(Records excerpted from a collection)
==*==

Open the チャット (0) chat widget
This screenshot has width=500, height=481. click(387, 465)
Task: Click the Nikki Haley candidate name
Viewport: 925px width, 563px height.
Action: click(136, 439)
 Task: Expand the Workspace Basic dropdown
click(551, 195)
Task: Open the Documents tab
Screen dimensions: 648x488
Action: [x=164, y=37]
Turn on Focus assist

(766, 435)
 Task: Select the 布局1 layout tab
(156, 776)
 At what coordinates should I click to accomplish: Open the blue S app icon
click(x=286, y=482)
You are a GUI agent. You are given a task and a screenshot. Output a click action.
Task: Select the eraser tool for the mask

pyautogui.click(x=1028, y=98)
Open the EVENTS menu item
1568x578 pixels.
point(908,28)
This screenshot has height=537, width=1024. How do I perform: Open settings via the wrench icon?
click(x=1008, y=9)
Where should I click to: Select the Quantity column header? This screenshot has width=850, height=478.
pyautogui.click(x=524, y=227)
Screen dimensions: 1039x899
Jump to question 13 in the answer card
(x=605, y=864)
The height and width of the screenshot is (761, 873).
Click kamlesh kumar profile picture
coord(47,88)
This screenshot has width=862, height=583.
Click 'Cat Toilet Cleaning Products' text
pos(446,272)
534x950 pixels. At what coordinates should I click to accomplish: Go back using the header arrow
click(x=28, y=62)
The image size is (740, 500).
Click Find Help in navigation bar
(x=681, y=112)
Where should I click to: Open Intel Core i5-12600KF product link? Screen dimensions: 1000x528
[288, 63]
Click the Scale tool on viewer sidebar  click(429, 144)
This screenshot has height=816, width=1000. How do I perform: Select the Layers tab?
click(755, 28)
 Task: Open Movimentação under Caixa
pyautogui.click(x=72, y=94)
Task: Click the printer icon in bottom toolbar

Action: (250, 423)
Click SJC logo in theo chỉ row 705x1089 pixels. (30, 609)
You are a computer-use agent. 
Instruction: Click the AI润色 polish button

==*==

- _Instructions to follow_
Lines containing "agent" in the records above: how many are there? Give only the number.

- _The answer_
2